● Stored dataset items:
* * *
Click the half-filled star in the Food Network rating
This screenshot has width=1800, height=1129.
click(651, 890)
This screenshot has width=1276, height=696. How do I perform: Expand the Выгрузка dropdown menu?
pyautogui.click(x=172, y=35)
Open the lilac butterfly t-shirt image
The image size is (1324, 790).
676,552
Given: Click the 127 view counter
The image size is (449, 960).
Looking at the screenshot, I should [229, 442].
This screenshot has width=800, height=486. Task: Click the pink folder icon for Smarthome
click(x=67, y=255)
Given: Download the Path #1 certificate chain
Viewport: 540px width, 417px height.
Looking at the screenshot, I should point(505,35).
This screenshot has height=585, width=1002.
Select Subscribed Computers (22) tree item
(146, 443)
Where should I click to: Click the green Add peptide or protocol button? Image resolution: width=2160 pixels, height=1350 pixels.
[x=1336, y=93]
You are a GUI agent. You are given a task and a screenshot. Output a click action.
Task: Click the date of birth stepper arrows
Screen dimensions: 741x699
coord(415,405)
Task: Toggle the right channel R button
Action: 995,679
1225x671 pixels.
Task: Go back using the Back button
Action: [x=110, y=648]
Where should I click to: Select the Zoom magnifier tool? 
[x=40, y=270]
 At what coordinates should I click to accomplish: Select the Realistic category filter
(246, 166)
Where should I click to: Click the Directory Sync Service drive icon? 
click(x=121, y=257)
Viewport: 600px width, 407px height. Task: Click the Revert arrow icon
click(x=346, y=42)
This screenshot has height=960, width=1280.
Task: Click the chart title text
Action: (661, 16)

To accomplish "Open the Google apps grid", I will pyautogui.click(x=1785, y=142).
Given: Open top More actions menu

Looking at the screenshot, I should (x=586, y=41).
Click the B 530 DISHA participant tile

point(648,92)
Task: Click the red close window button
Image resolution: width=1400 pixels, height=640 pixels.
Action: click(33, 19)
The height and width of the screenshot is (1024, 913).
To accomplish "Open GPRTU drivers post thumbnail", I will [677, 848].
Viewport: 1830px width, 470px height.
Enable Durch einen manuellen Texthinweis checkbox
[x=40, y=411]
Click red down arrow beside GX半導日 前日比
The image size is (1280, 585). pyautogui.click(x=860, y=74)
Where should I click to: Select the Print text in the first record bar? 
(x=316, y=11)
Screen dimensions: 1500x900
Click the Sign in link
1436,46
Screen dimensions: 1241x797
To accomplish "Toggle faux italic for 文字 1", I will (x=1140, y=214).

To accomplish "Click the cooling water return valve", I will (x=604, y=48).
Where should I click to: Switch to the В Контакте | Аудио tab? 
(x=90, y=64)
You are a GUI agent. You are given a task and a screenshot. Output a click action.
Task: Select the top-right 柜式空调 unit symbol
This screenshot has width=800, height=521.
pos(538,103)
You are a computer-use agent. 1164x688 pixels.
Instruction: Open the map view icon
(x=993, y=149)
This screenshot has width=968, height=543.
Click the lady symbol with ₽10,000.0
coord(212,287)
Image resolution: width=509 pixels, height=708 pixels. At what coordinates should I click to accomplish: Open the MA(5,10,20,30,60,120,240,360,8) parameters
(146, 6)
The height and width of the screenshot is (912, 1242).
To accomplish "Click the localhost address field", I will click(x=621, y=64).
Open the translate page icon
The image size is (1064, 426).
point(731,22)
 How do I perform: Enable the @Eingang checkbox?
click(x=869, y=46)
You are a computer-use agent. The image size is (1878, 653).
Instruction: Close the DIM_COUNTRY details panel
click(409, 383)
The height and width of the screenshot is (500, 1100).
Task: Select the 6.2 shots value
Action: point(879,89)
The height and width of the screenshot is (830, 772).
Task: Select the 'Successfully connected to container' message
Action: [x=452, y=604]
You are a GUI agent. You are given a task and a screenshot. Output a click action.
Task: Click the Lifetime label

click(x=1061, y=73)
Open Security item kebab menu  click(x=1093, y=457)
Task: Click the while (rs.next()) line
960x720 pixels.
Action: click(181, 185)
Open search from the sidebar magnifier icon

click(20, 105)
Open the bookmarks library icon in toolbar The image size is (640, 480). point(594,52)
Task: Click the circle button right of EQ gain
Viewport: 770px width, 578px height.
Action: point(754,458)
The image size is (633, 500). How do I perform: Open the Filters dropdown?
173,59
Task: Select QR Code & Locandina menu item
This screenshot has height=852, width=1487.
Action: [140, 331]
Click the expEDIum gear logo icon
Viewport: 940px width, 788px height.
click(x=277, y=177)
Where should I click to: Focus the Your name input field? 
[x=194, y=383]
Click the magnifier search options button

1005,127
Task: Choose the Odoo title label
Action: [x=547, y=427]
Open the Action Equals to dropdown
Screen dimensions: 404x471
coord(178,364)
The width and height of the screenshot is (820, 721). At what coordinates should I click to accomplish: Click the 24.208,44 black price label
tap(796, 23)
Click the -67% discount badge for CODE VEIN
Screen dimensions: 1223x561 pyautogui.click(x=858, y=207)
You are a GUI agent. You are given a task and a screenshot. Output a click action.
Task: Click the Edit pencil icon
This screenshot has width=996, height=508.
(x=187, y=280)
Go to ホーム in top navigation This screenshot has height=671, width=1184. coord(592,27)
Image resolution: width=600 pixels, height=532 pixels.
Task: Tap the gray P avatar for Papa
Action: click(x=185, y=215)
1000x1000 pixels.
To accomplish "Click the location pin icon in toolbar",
* * *
What lines in the entries above hold "toolbar"? Copy every one.

Open the bookmarks library icon in toolbar The image size is (640, 480). point(594,52)
To accomplish "Click the location pin icon in toolbar",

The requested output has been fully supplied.